Drain Master Electric Waste Valve is Key Part in RV Plumbing Makeover
I knew when we bought our new fifth wheel that I would eventually have to do something about the holding tank plumbing. I also knew that a Drain Master electric waste valve was going to be a key part of the makeover.
Our Coachmen fifth wheel bunkhouse floor plan was designed with two toilets, one up front and one in the rear. Apparently Coachmen couldn't figure out how or didn't want to spend the extra money to plumb the two together and instead we had to have two sewer hoses going into a 'Y' fitting at the sewer hookup. It was a real hassle and required carrying double the amount of sewer hose which was difficult to stow.
| The front holding tank drain before the upgrade. |
But that wasn't the worst of it. To connect a sewer hose or operate the valve on the front holding tank we had to get on hands and knees and crawl under the trailer to reach it! That wouldn't be fun for a young person but for a couple of old folks it was literally a pain. We had to live with it for about six months.
It took me that long to figure out what parts I needed, how to do it and for the weather to get better but I finally got time to do some plumbing. The Drain Master electric waste valve was the perfect solution. We're really happy with the way it works and recommend it to anyone.
Now once you start looking at the photos below you'll see a couple of things that may concern you. Yes, I had the same concerns:
- The pipe going to the back seems really close to the axles.
- There is no slope to the pipe for proper drainage.
As close as I can measure, even at maximum travel the axles will not hit the pipe. The pipe will be dry when we are traveling so even if it does get damaged there won't be a mess to clean up.
As for no slope, it hasn't been a problem for the few months since it's been installed, but as you can see in the photo, I included a standard bayonet sewer hose connection in the new system. Normally it will be left capped but if that long pipe ever gets plugged I can use the connection to dump the tank and I have an access point for a cleanout snake.
The new front holding tank connection. Notice the capped sewer connector that doubles as a cleanout if the long drain pipe ever gets clogged. |
View of the new holding tank drain system from the back of the trailer. The 'T' ties in the rear black tank which has it's own gate valve. |
The new sewer connection doesn't look too much different from the old one. I salvaged the original valve assembly which is why I have 'extra' 3" valve... you can see the black tank valve handle peeking out under the sidewall. But the extra valve may come in handy when we're boondocking. Since the front holding tank is a combination gray/black tank it tends to fill sooner than the rear black-water only tank. With the third 'extra' valve closed it will be possible to open both holding tanks valves allowing us to balance the capacity. Plus we will gain the extra volume of the long front-to-back drain pipe. That should give us one or two extra days before we have to find a dump station. |
You may also notice the rubber couplers. They serve two purposes: 1) to compensate for my poor plumbing skills and 2) to allow the long front-to-back drain pipe to be removed easily when I need to gain access to the underside of the trailer.

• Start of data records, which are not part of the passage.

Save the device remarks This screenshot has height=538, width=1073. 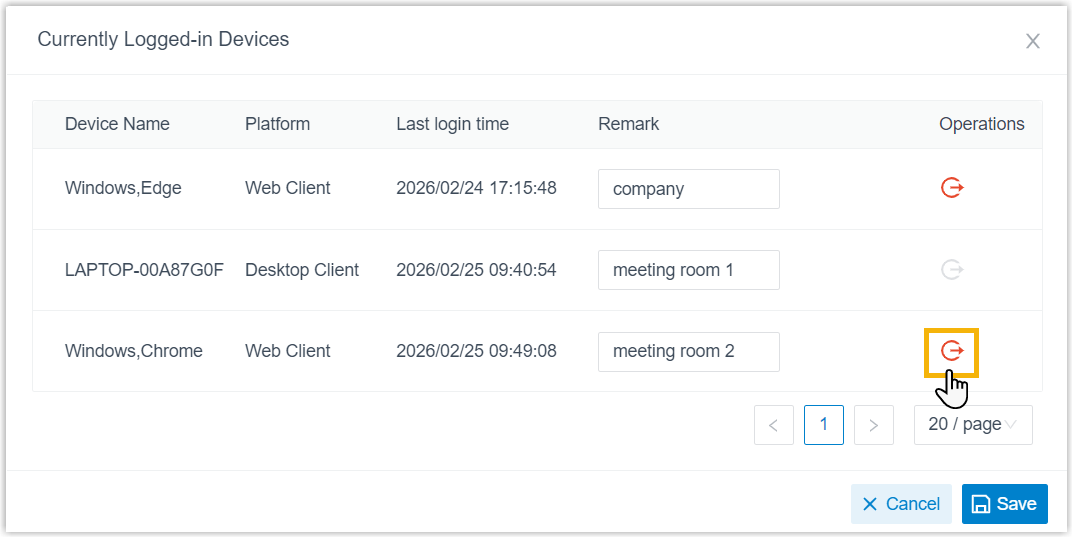coord(1004,504)
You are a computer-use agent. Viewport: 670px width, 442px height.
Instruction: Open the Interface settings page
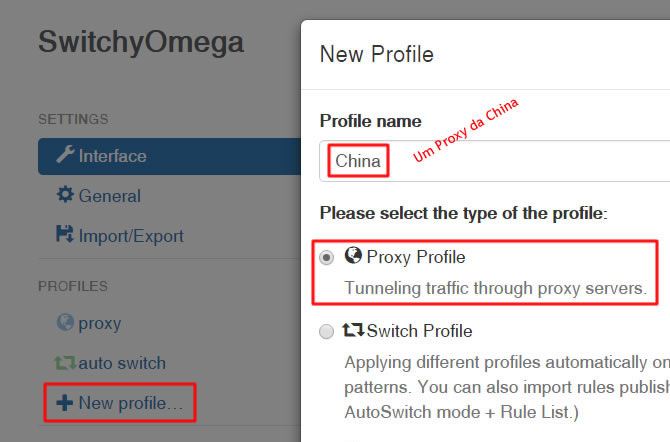(170, 156)
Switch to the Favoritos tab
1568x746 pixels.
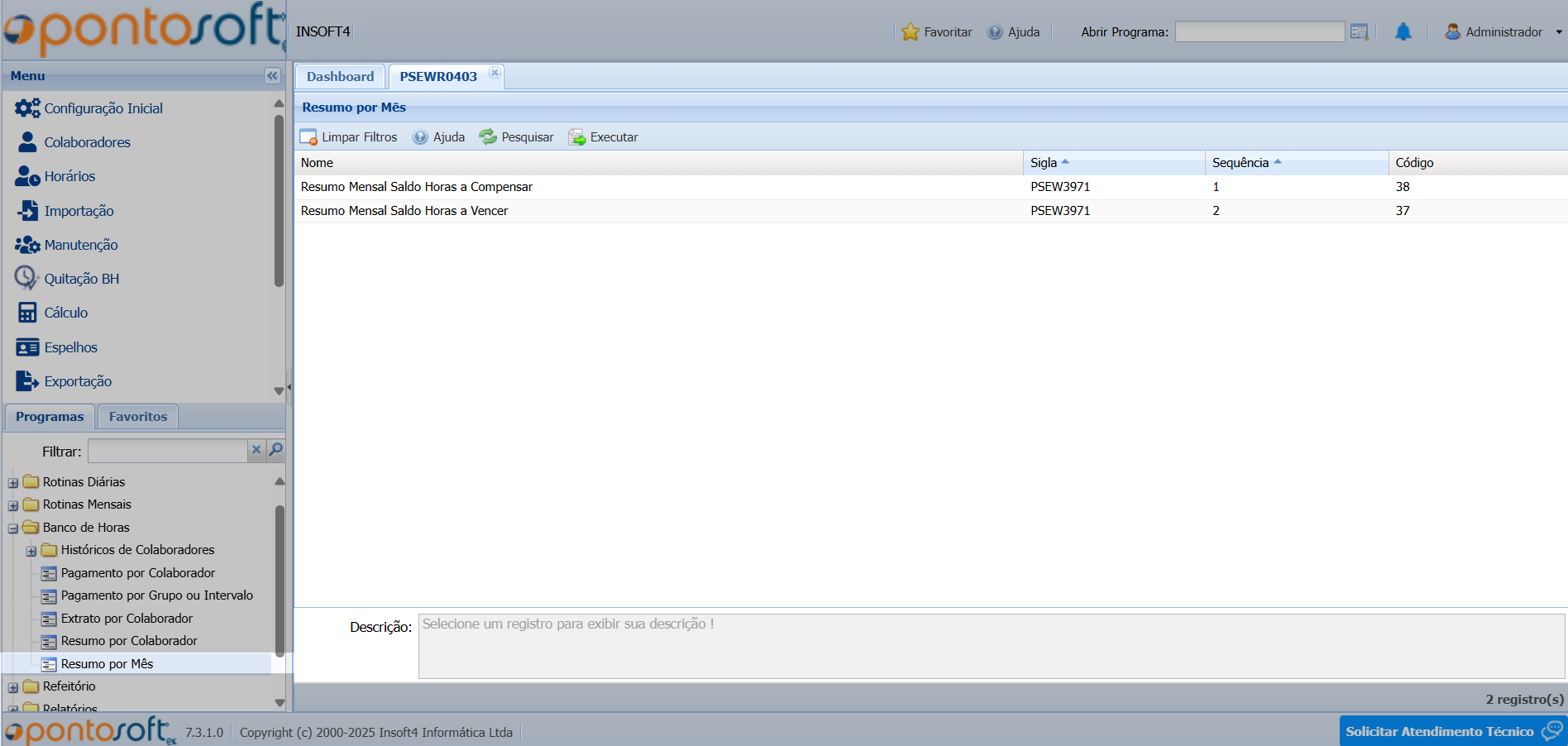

I wanted the switch that operated the Drain Master waste valve to be back where the other valves and the sewer connection was. I used 14 gauge automotive wire run in plastic wire loom. A weather proof outdoor 120v receptacle cover was used to protect the switch. I couldn't find a smaller cover so there's room for another switch or connector if I ever have the need. When pressing the switch, the Drain Master makes just enough noise to reassure you it is working. |
Installing the Drain Master waste valve was the easiest part of the whole project. If you have a hard to reach valve handle... even if it's not as bad as mine was... you may want to consider replacing it with a Drain Master. If you are just a little handy, you can do it yourself. Phase Four Industries' Drain Master kit has all you need to replace an existing manual valve and the instructions are complete, accurate and easy to follow. No special tools required.